Epilogue traduit en français

 

 

Un soir de Mars, Maître Samsagace Gamegie se détendait au coin du feu dans son bureau, et les enfants étaient tous rassemblés autour de lui, ce qui n’était guère inhabituel, bien que toujours censé être à titre exceptionnel. 

Il venait de lire à haute voix, comme à son habitude, des passages d’un gros Livre Rouge posé sur un lutrin, et sur un tabouret à ses côtés était assise Elanor. C’était une jolie fille, à la peau plus claire que la plupart des jeunes hobbites, et plus mince, et elle entrait maintenant dans l’adolescence. Étaient présents également le petit Frodon sur le tapis de bruyère, qui en dépit de son nom ressemblait autant à Sam que possible, et Rose, Merry et Pippin étaient assis sur des chaises bien trop grandes pour eux. Boucles-d’Or était au lit, car en cela Frodon s’était légèrement trompé dans sa prédiction : elle était venue après Pippin, et n’avait encore que cinq ans : le Livre Rouge n’était pas encore pour elle. Mais elle n’était pas la dernière de la lignée, car Sam et Rose semblaient bien partis pour rivaliser avec le Vieux Gerontius Touque pour le nombre d’enfants, avec autant de succès que Bilbon pour celui des années. Il y avait le petit Ham, et Paquette dans son berceau. 

- Eh bien ma chérie,  dit Sam, elle y a poussé jadis, car je l’ai vue de mes propres yeux. 

- Y pousse-t-elle toujours, papa ? 

- Je ne vois pas ce qui l’en empêcherait, Ellie. Je n’ai plus jamais voyagé, comme tu le sais, ayant à m’occuper de vous tous : de la véritable canaille, comme aurait dit le vieux Saroumane. Mais M. Merry et M. Pippin, eux, sont allés plus d’une fois dans le Sud, car maintenant ils y sont à leur place, en quelque sorte. 

- Et n’ont-ils pas beaucoup grandi ?  demanda Merry.  Si seulement je pouvais devenir grand comme M. Meriadoc du Pays de Bouc. Il est le plus grand hobbit qui ait jamais existé : plus grand que Bandobras. 

- Pas plus grand que M. Peregrin de Bourg-de-Touque,  répliqua Pippin, et il a des cheveux quasiment dorés. Est-ce lui Prince Peregrin là-bas, dans la Cité de Pierre, Papa ? 

- Eh bien, on ne l’appelle jamais ainsi, répondit Sam, mais à ce que je sache, on pense le plus grand bien de lui. Mais allons, où allions-nous en venir ?

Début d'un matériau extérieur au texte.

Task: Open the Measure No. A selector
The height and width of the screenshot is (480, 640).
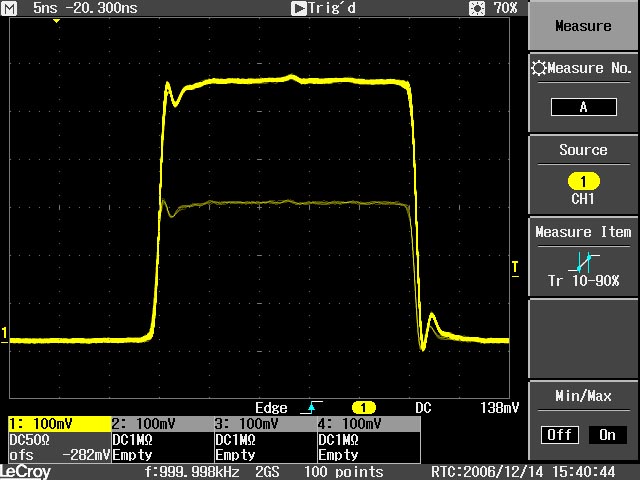Action: tap(583, 107)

- Nulle part, dit le petit Frodon. Je veux en entendre encore sur l’araignée. Je préfère les passages où tu entres en action, papa. 

- Mais, papa, tu parlais de la Lórien, dit Elanor, et si ma fleur y pousse toujours. 

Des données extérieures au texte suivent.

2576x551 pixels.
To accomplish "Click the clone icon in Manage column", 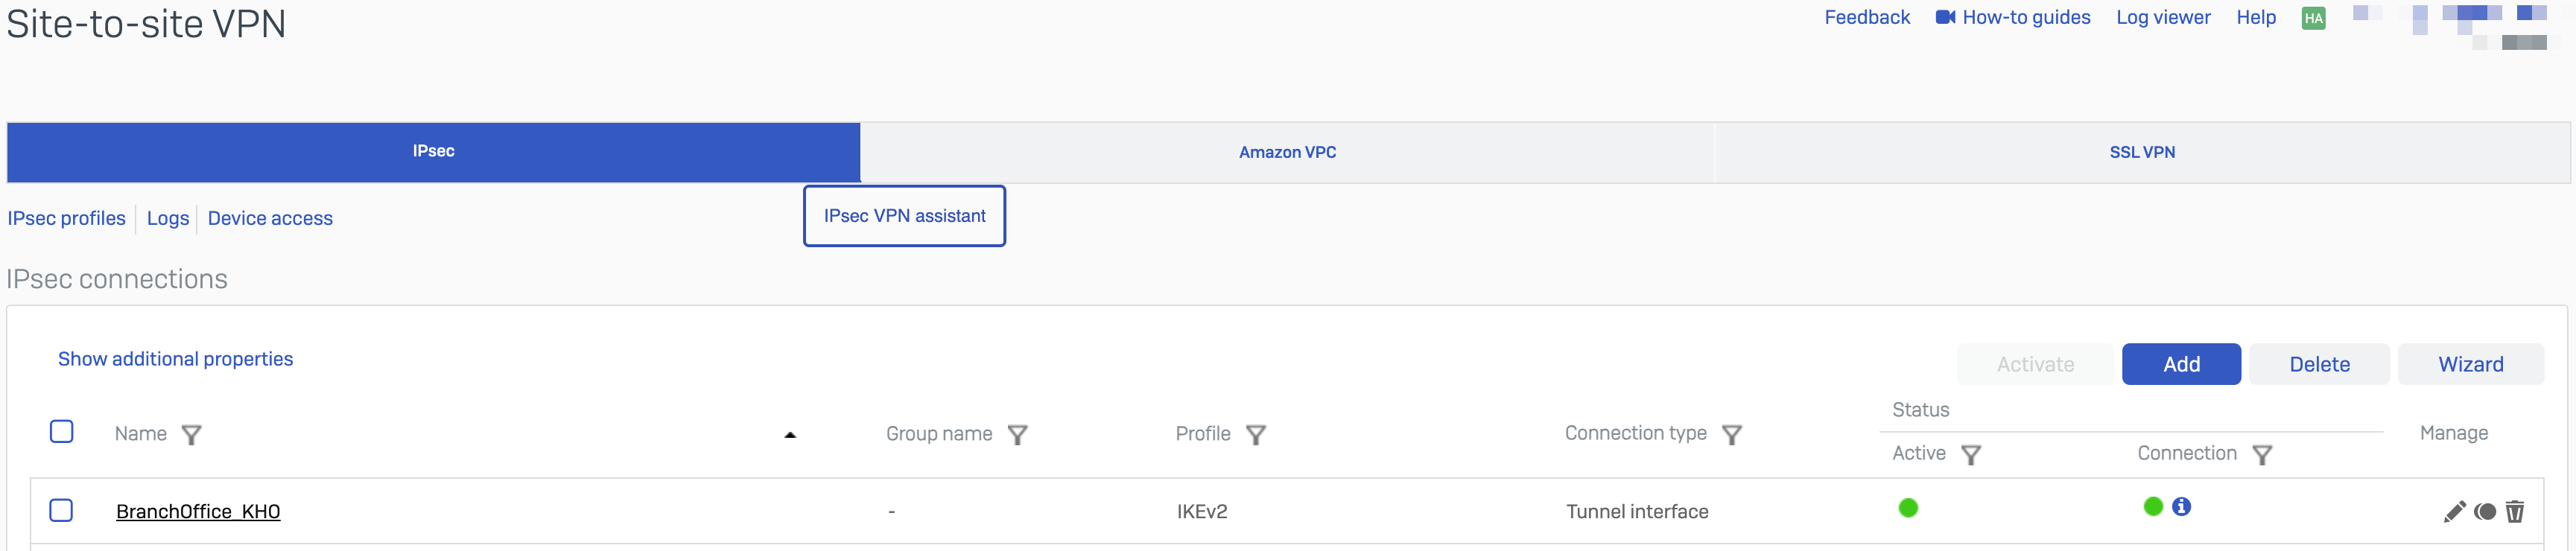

- Je pense bien que oui, Ellie. Car comme je le disais, M. Merry, lui, dit que bien que la Dame soit partie, les Elfes y vivent toujours. 

- Quand pourrai-je y aller ? Je veux voir des Elfes, papa, et je veux voir ma fleur à moi. 

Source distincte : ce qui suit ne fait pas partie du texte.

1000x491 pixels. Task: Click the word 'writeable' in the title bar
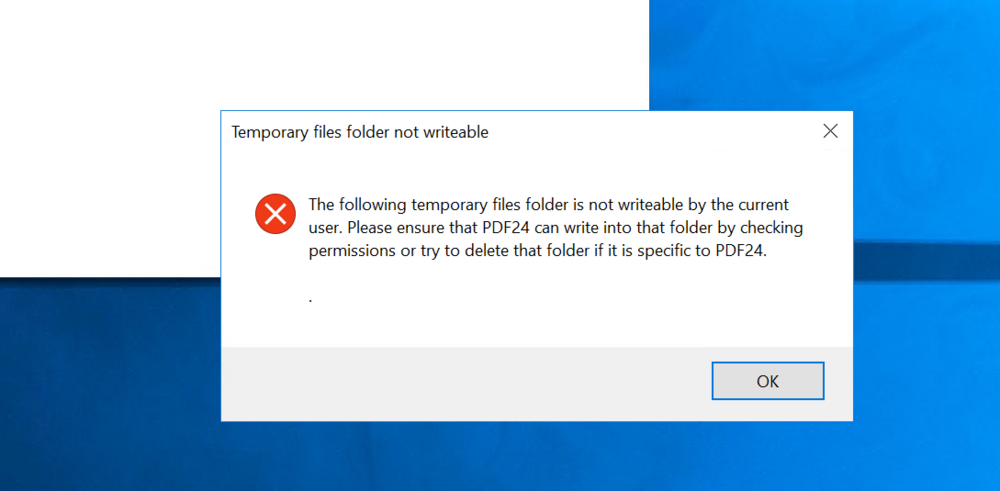pos(455,132)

- Si tu regardes dans un miroir, tu en verras une encore plus belle, répondit Sam, bien que je ne devrais pas te le dire, car tu le découvriras bien assez tôt par toi-même. 

- Mais ce n’est pas la même chose. Je veux voir la colline verte, les fleurs blanches et les dorées, et entendre chanter les Elfes. 

- Alors tu les entendras peut-être un jour, dit Sam. Je disais la même chose quand j’avais ton âge, et longtemps après, et il semblait n’y avoir aucun espoir. Et pourtant, cela est devenu réalité. 

- Mais les Elfes continuent à prendre la mer, n’est-ce pas, et bientôt il n’y en aura plus aucun, n’est-ce pas papa ? dit Rose, et alors partout il n’y aura plus que des lieux, très beaux, mais, mais… 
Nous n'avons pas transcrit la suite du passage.